* [Records to process]
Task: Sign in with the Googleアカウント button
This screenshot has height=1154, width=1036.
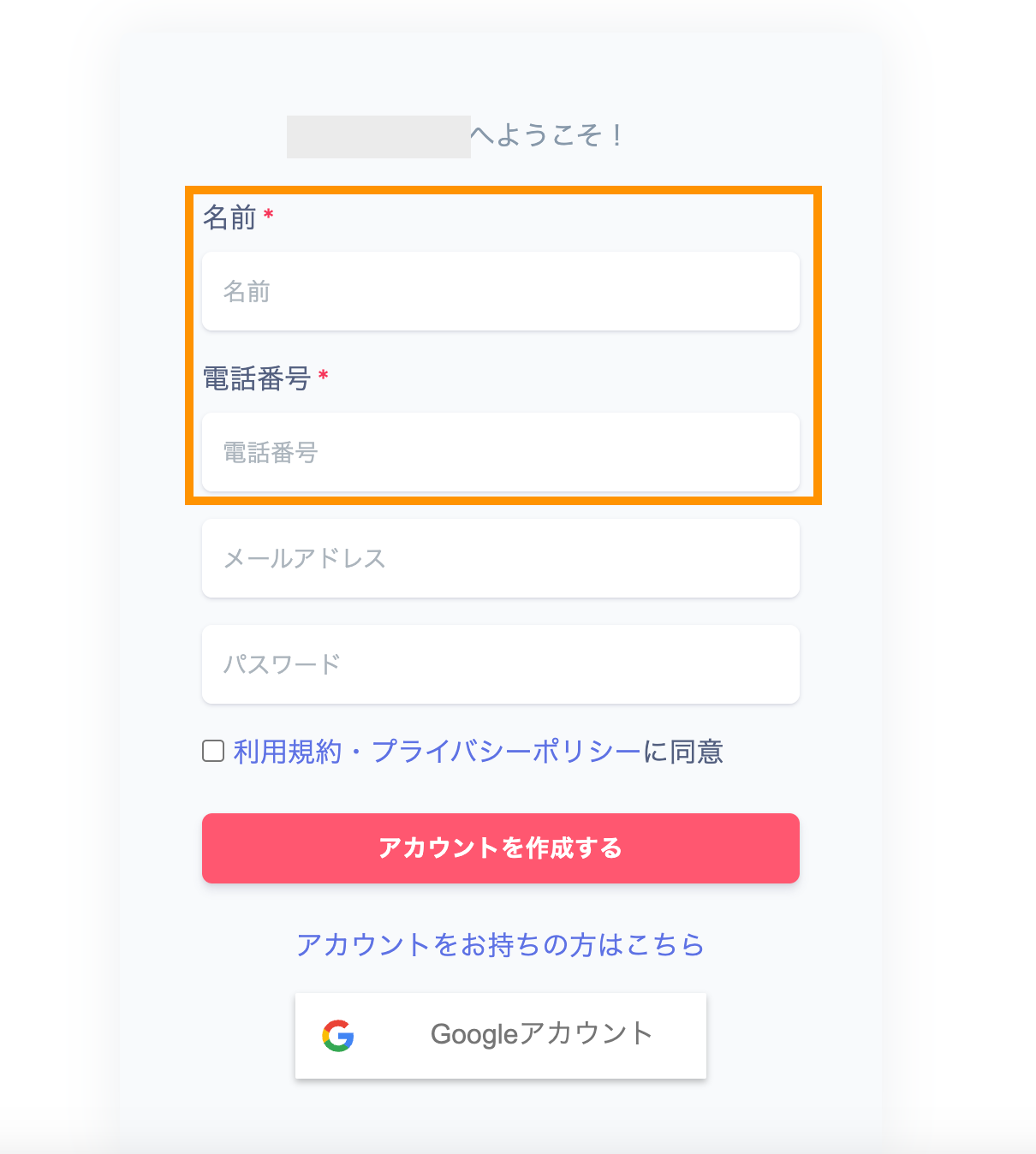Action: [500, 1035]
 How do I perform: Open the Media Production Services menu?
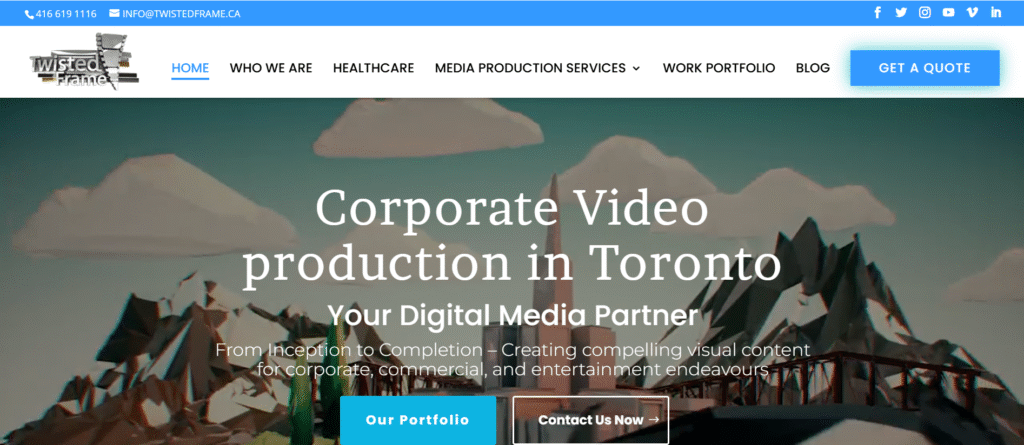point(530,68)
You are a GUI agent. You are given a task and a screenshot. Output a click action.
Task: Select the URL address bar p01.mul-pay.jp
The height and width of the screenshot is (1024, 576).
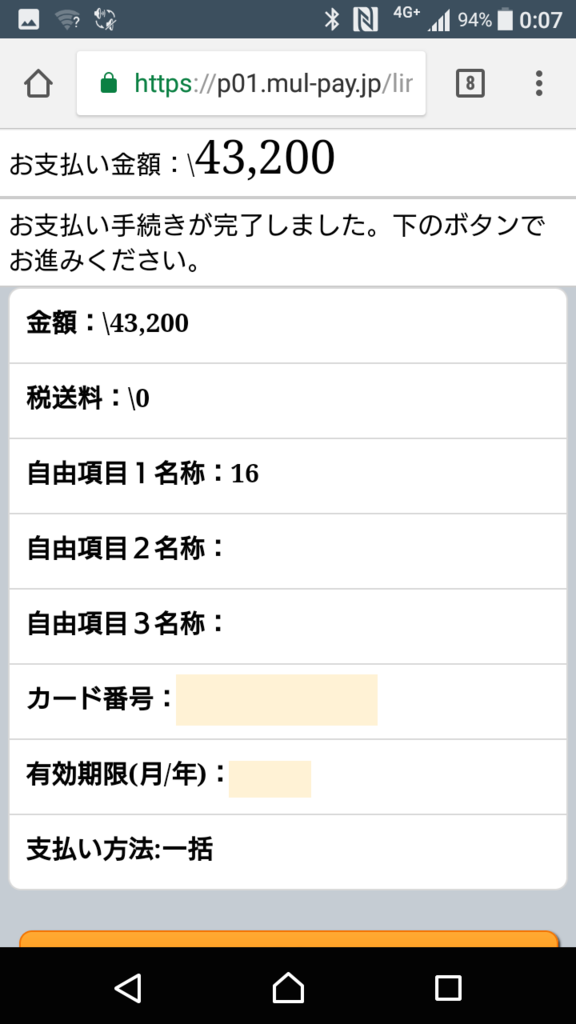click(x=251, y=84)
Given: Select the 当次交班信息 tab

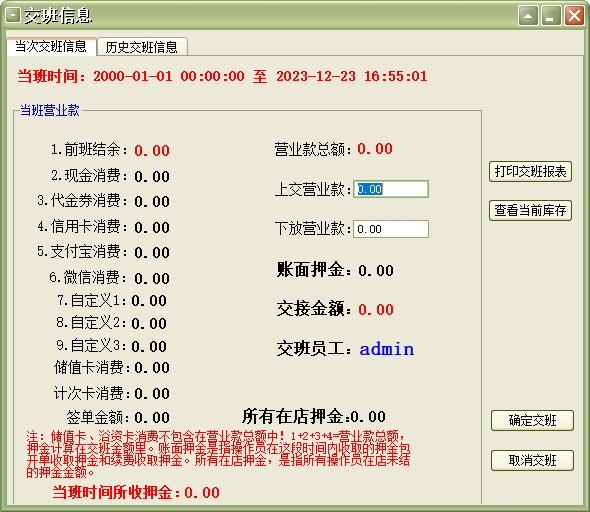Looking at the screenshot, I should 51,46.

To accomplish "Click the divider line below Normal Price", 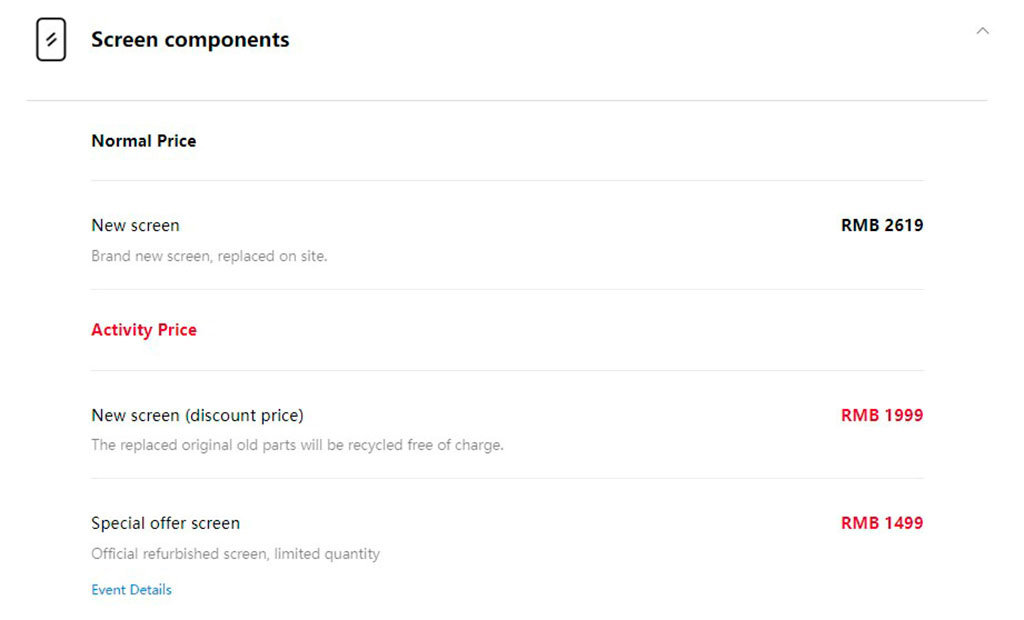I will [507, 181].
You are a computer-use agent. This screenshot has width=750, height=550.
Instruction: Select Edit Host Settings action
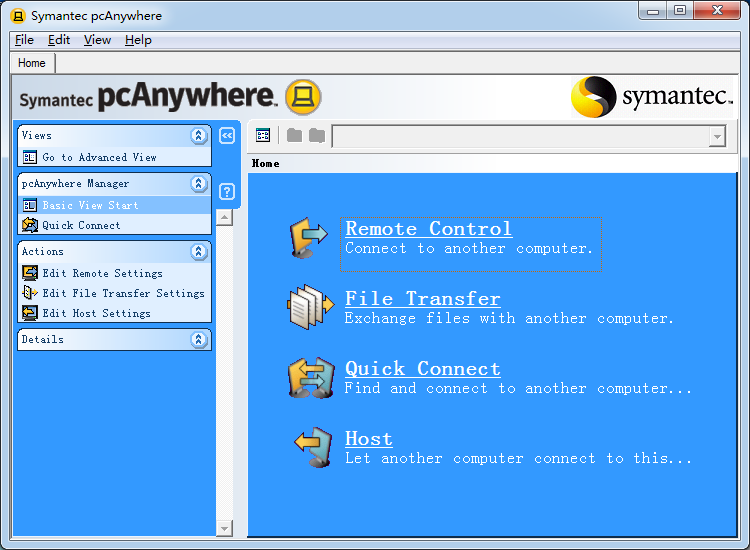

* [What is required] The lines holding the string "agent" in the listing above are what you should copy out.

* [Answer to this exercise]
You are a GUI agent. You are given a task and a screenshot. Output a click action.
You are a computer-use agent. This screenshot has width=750, height=550.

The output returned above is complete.